It saddens me to return to the Coolidge administration for guidance about the role of the press in contemporary times.
“The chief business of the American people is business,” President Calvin Coolidge said during a speech to the American Society of Newspaper Editors on Jan. 17, 1925.
“There does not seem to be cause for alarm in the dual relationship of the press to the public,” he said, speaking of the relationship between newspapers and their business interests. “Whereby it is on one side a purveyor of information and opinion and on the other side a purely business enterprise.”
Everyone who believes there is no cause for alarm about the role of the corporate media during the recent election stand on your head.
“I could not truly criticize the vast importance of the counting room,” Coolidge said. “But my ultimate faith I would place in the high idealism of the editorial room of the American newspaper.”
How many editorial rooms are there today? What the heck is an editorial room? Anyone?

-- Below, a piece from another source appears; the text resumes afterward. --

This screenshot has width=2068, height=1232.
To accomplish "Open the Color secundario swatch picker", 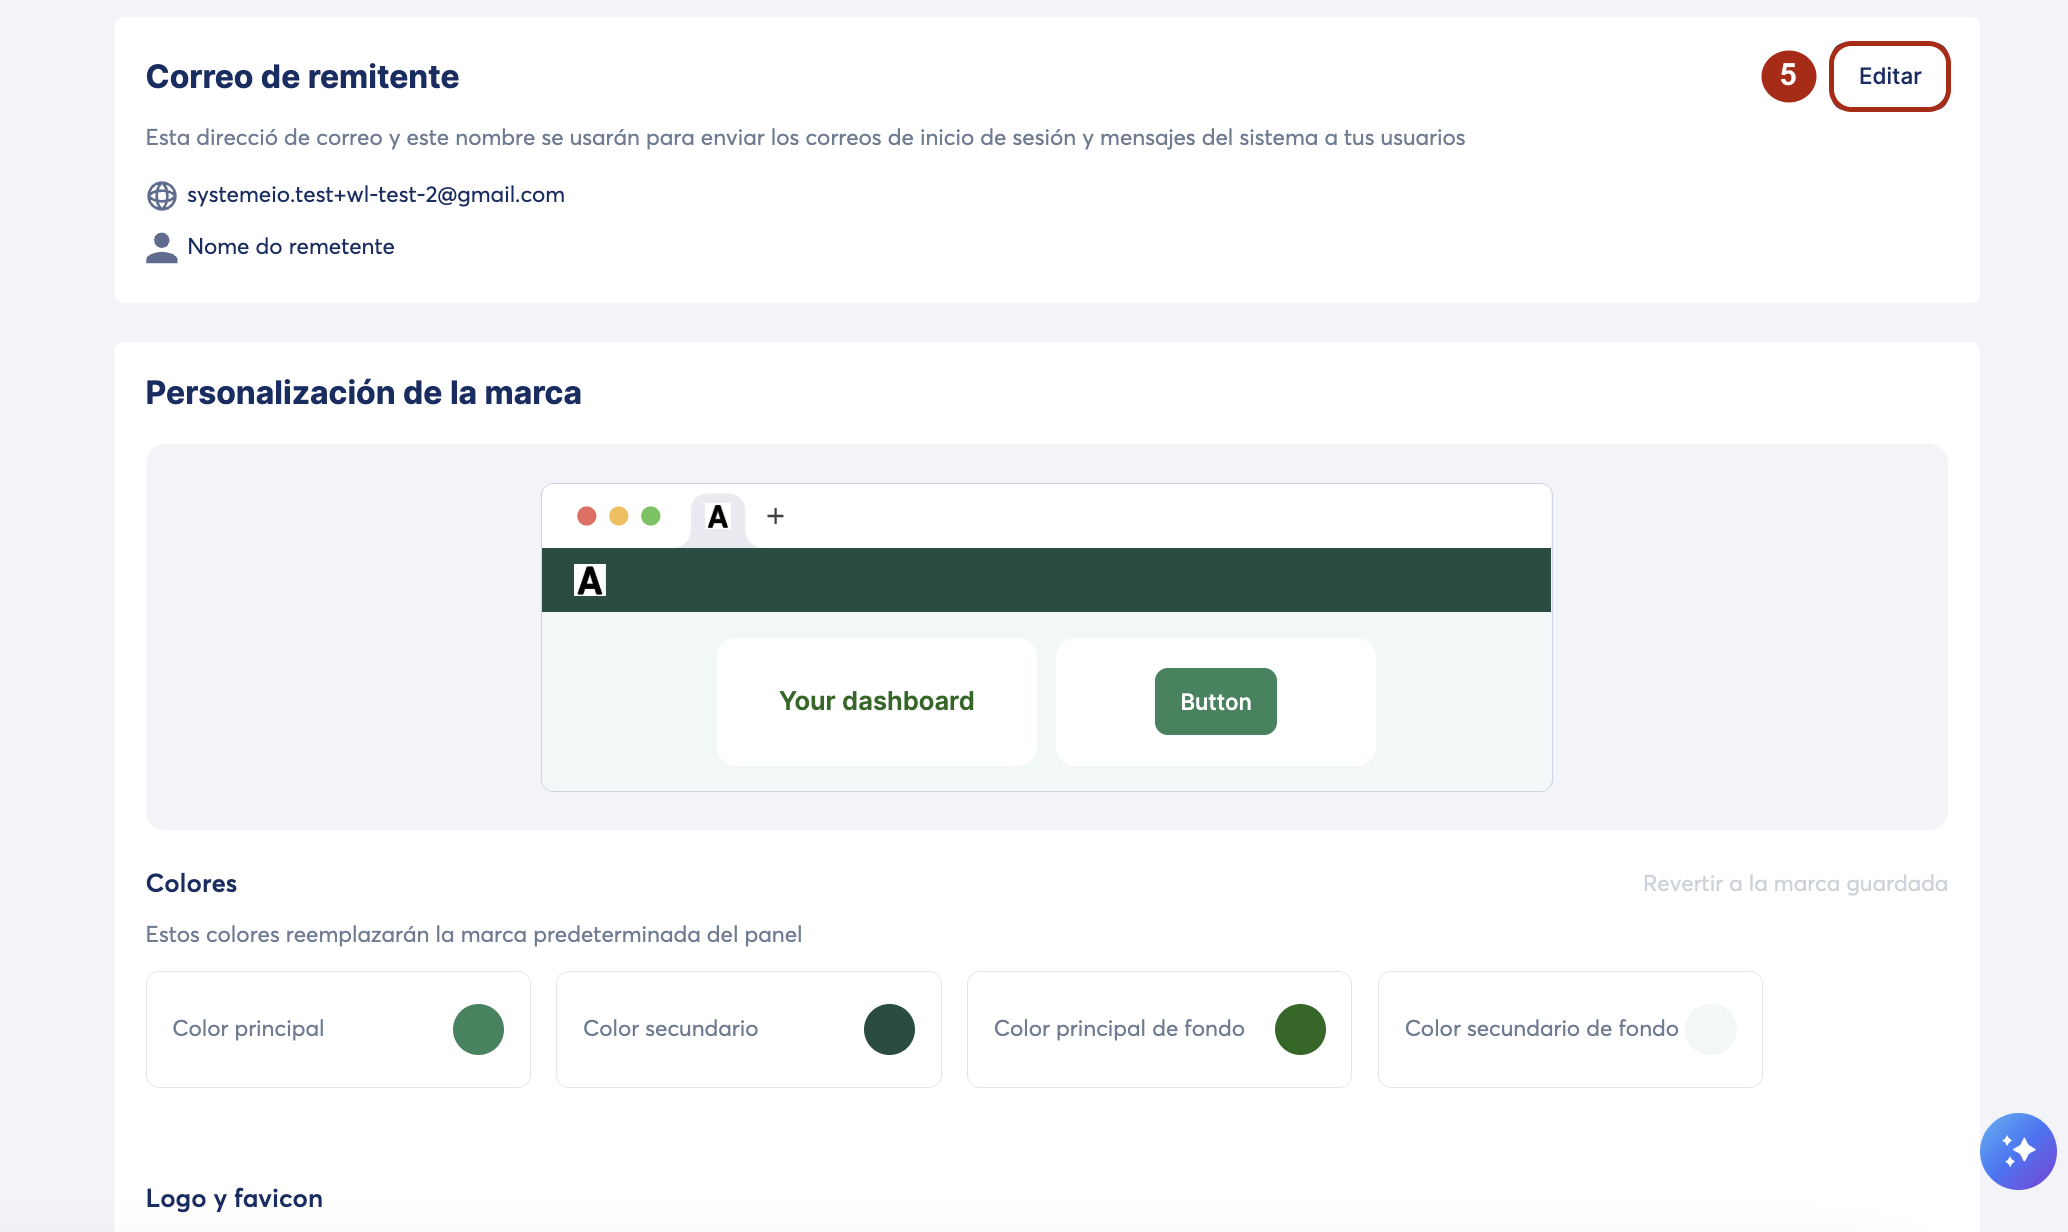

Coolidge’s lack of criticism of the counting room, in this speech and throughout his administration, contributed to the stock market crash and the Great Depression.
“According to a Brookings Institution report in 1928, more than half of American families remained near or below the poverty level from 1923 to 1929,” Steven Oftinoski wrote in his biography of Calvin Coolidge. “Coolidge’s failure to put restraints on business and industry or to regulate the stock market certainly contributed to the 1929 market crash.”
“The administration took the narrow interest of business groups to be the national interests, and the result was catastrophe,” historian William Leuchtenberg wrote.
To say newspapers, and by extension the corporate media, are corrupt is to misunderstand the basic relationship between the press and business. They were just doing their job during the 2016 election, which in the post-Reagan society is to make money.
Ronald Reagan thought well of Coolidge.
“One of the rooms in the White House that benefited from Nancy’s good taste was the Oval Office, which got some new paint, a new floor, and new carpeting,” Ronald Reagan wrote in his autobiography An American Life. “I did my part by hanging up a picture of Calvin Coolidge in the Cabinet Room. I’d always thought of Coolidge as one of our most underrated presidents.”
What will President Donald Trump think?
Considering the birtherism he engendered and other criticisms laid on President Obama he seems likely re-decorate the Oval Office to purge evidence of his predecessor.
More important, he has pledged to lower tax rates and listen to business interests. Will trickle down tax policy work again as some claim it did during the Coolidge administration when he lowered taxes and paid down the country’s debt from World War I? I doubt it.
As my colleagues at the home, farm and auto supply store say, Trump hasn’t been president for one day yet. Nonetheless, the scent of Coolidge permeates his transition.
Will the Trump be the next Coolidge with a little Reagan added?
I’m not holding my breath for the corporate media to report it, so I’d better just write it myself.